8. Blah, blah, blah about the Fed, which basically boils down to (i) in the recent past, the Fed had its head . . . in the sand and (ii) at this point, the Fed has its head . . . well, you get the idea.
Mr. Grantham concludes his discussion of the Fed by pinning a tale on a donkey (note there is a pun in this phrase!):
I like the analogy of the Fed beating a donkey (the 1% growing economy) for not being a horse (his 3% growing economy). I assume he keeps beating it until it either turns into a horse or drops dead from too much beating! Fine-tuning economic growth, an impossible job for the Fed anyway, is hardly likely to get any easier by badly overstating trend-line growth. It seems nearly certain, therefore, that the Fed will keep trying to whack the donkey for far too long.
OK, two things.
First, kudos to Grantham for the phrase “whack the donkey,” which hopefully will work its way into the jargon of the dismal science.
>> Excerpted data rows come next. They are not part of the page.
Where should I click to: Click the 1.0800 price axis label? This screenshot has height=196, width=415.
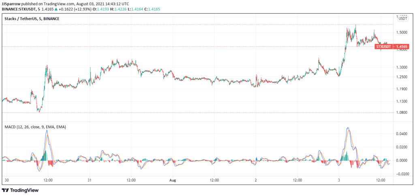coord(402,113)
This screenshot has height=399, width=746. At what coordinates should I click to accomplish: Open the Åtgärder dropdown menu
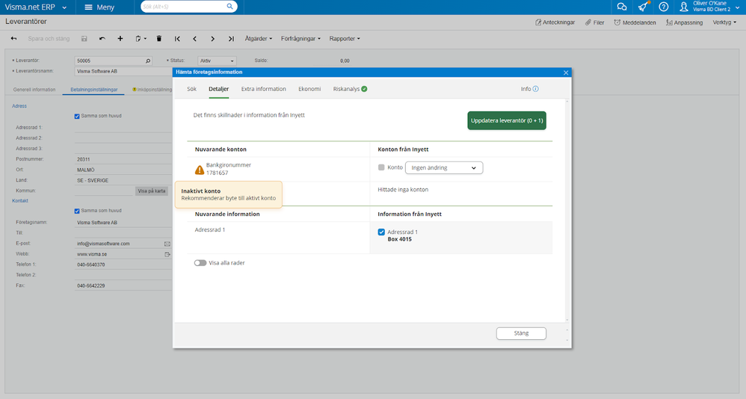(x=259, y=38)
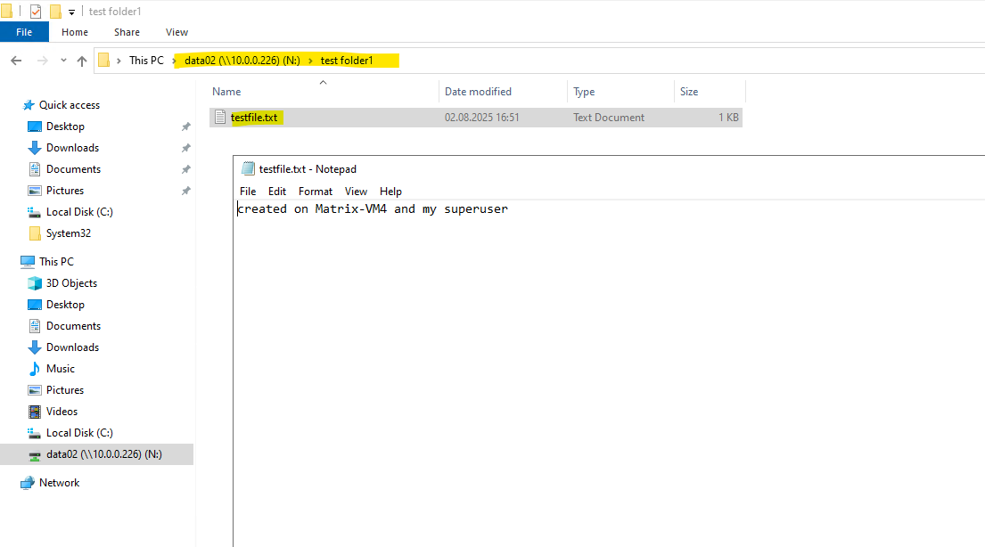Click the Back navigation arrow
The image size is (985, 547).
tap(16, 61)
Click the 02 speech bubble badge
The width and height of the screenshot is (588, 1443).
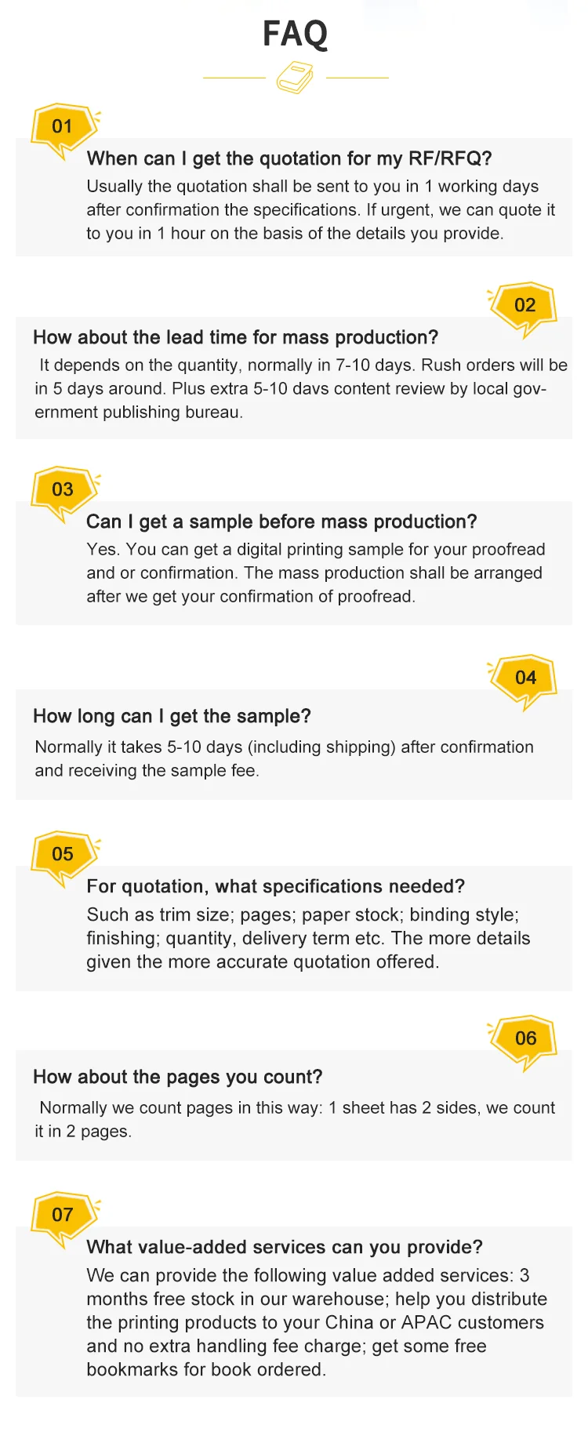coord(524,306)
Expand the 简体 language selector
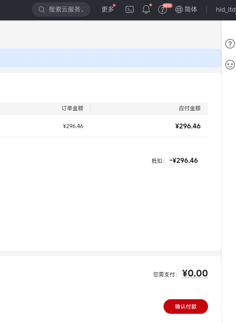Screen dimensions: 236x323 coord(191,9)
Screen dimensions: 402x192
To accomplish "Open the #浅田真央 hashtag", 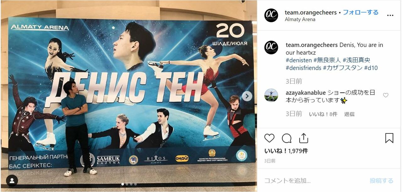I will tap(356, 60).
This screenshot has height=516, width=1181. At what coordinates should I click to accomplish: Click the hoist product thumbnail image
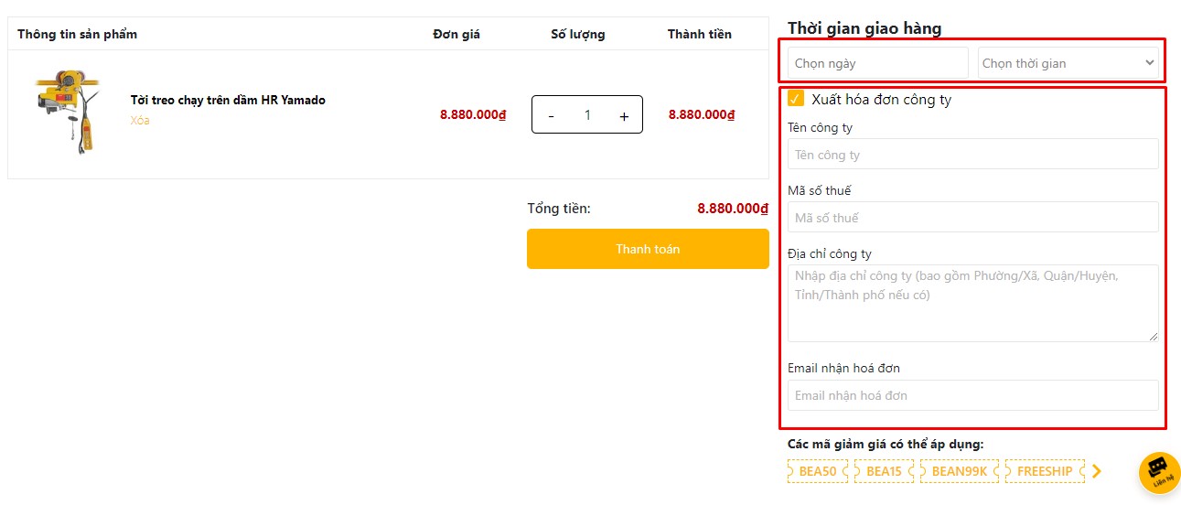pos(67,114)
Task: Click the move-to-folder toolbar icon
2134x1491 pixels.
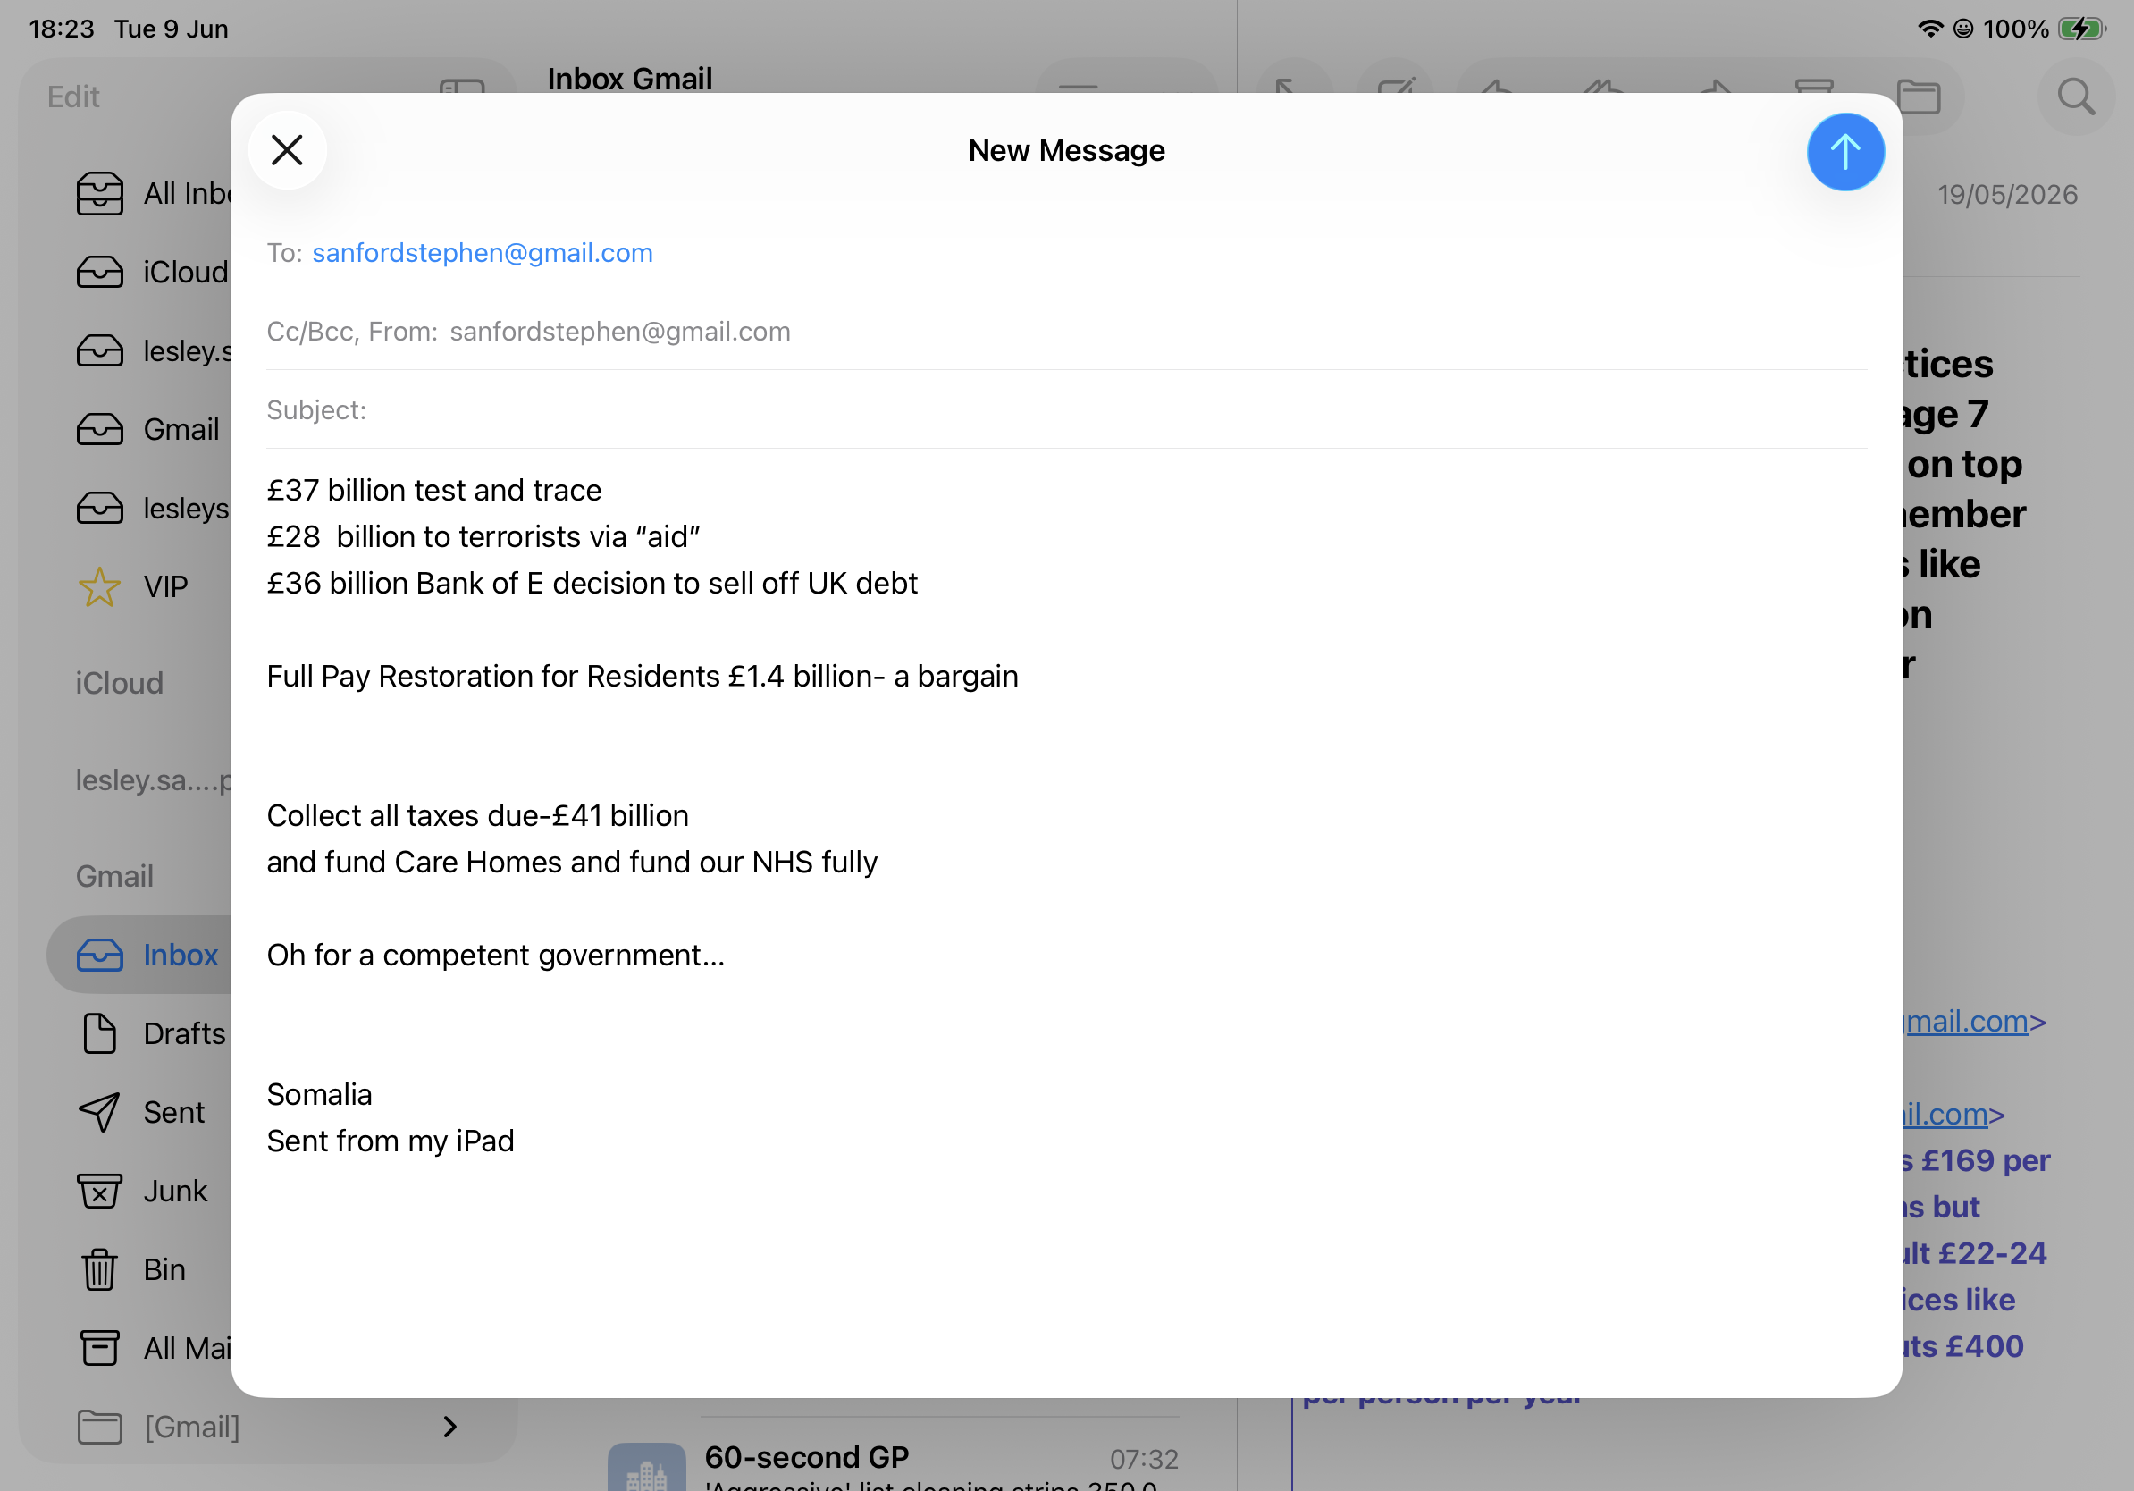Action: [x=1918, y=97]
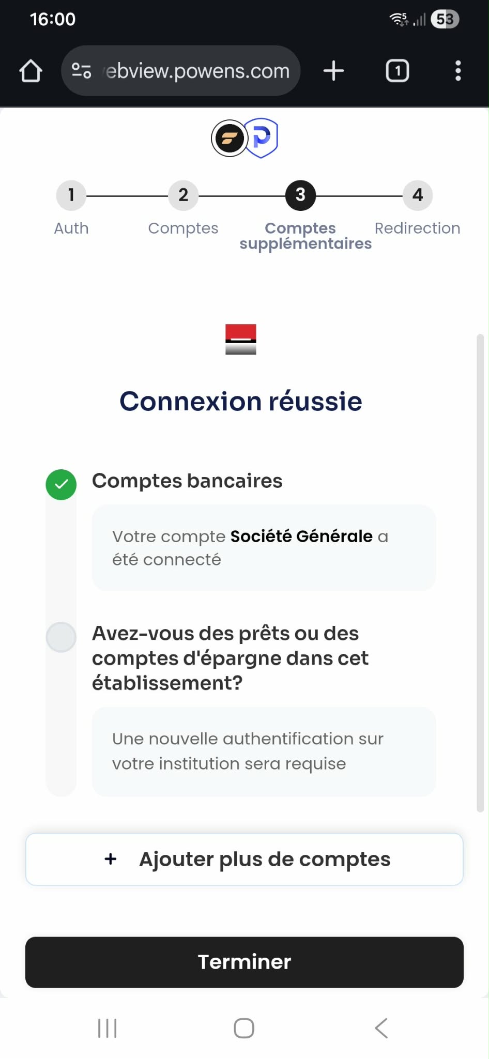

Second, any child who was raised in the Catholic faith will undoubtedly join me in remembering, from Mr. Grantham’s donkey reference, our famous, ringing chant of mortification and guilt:
Meus maximus asinus.
(loosely translated: “I am a donkey; I am a donkey; I am a gigantic donkey.”)*
9. Mr. Grantham – who, all joshing aside, deserves a careful hearing – concludes with the following advice:
Courtesy of the above Fed policy, all global assets are once again becoming overpriced. . . . emerging markets and, we believe, Japan are only moderately overpriced. European stocks are also only a little expensive, but in today’s world are substantially more risky than normal. The great global franchise companies also seem only moderately overpriced. Forestry and farmland, which is not super-prime Midwestern, is also only moderately overpriced . . . . But much of everything else is once again brutally overpriced. Notably, U.S. stocks (ex “quality”) now sell at a negative seven-year imputed return on our numbers and most global growth stocks are close to zero expected return. As for fixed income – fugetaboutit!
The full letter can and (with appropriate exceptions, noted above) should be read here:
A Drumlin Daisy
*I believe the comedian Dave Barry was the first to report a nonstandard version of the Confiteor.